Lightning crackles and thunder booms, making her tremble.

"You talk about giving happiness but where did you consider that we could've been happy without you? You didn't save him! You used him like sevral other gods have! He...I...We have dealt with so much bullcrap from your kind of gods and I'm sick of it! I want to be happy! I want to be happy with him! I want to love him! Don't I deserve to be happy? Haven't I done enough to deserve that like any other immortal being? Huh? When do I get to be happy with someone special instead of a killing machine? Do I have to wait another eternity for gods like you to cut this out? Tell me! I want to know! I ask for one thing and one thing alone but that's too much to ask for when it comes to me. When it comes to him and I! It's so unfair! I do dozens the times of work you have to do or the shit that comes along with it! You make sunshine and rainbows and everyone loves you! I could reap a zillion souls and it still wouldn't be enough for everyone!

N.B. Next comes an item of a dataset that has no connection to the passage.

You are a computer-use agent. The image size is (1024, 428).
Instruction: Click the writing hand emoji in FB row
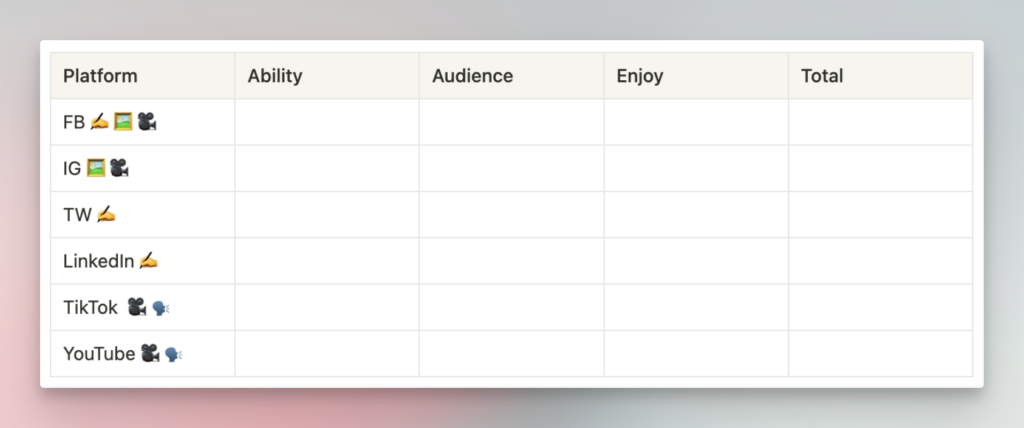click(99, 122)

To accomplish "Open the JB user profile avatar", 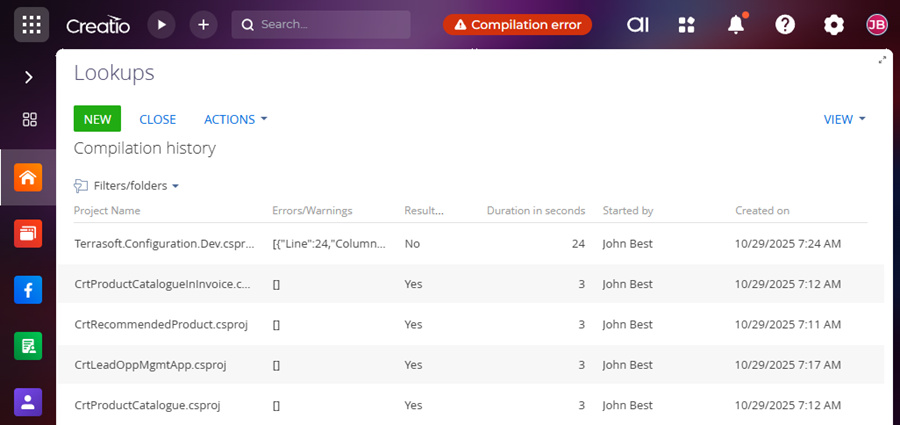I will 876,25.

I put up with everything and do all that I can but somehow I'm in the wrong...I'm the bad guy...I'm being stupid for loving someone....I'm so sick of it all....."I cry, broken in sobs as the anger drains me

Something snapped within me and then a giant wave of power went from me in all directions, wiping out the surrounding forests. I look around at the dead trees and grass, the skinny twigs or tumbleweeds of bushes and the dark clouds in the sky. I had never done this before but it was an amazing sight to see. Dozens of animals lay around, their souls soaring to me to collect. I turn to look at Pearl again.

"You haven't answered my questions..."I say

She couldn't respond to me. She couldn't think of an answer or didn't want to answer. She just stared at me speechless.

"Well, that's fine. You probably would've said something stupid anyway like everyone before you did. But I'm just going to warn you, I've only snapped once before and it didn't end well. Heck last time I didn't reach the point of unleashing that! So, I guess this will be fun for both of us to test out. Cause I'm soooo dragging you down with me for this. And I hope the competition was worth it cause you lost more than you gained. You made me miserable for your brother and I'm going to make who knows who else miserable. Call me when you decide to stop being a jerk and give me my world back."I say with a smirk that made her stare at me in fear

I wipe my tears and soar away, chuckling to myself and shaking my head. It felt good to let that all out but...I still miss Geno.

Geno....I hope you love your paradise....At least I'll be with you somehow...Just not the me I want....

TBC(sorry if this was too angst or vent-y, dramatic or whatever, I just felt like after the last few chapters Reaper needed a good vent chapter. Hope you enjoy the book tho and have a lovely day!)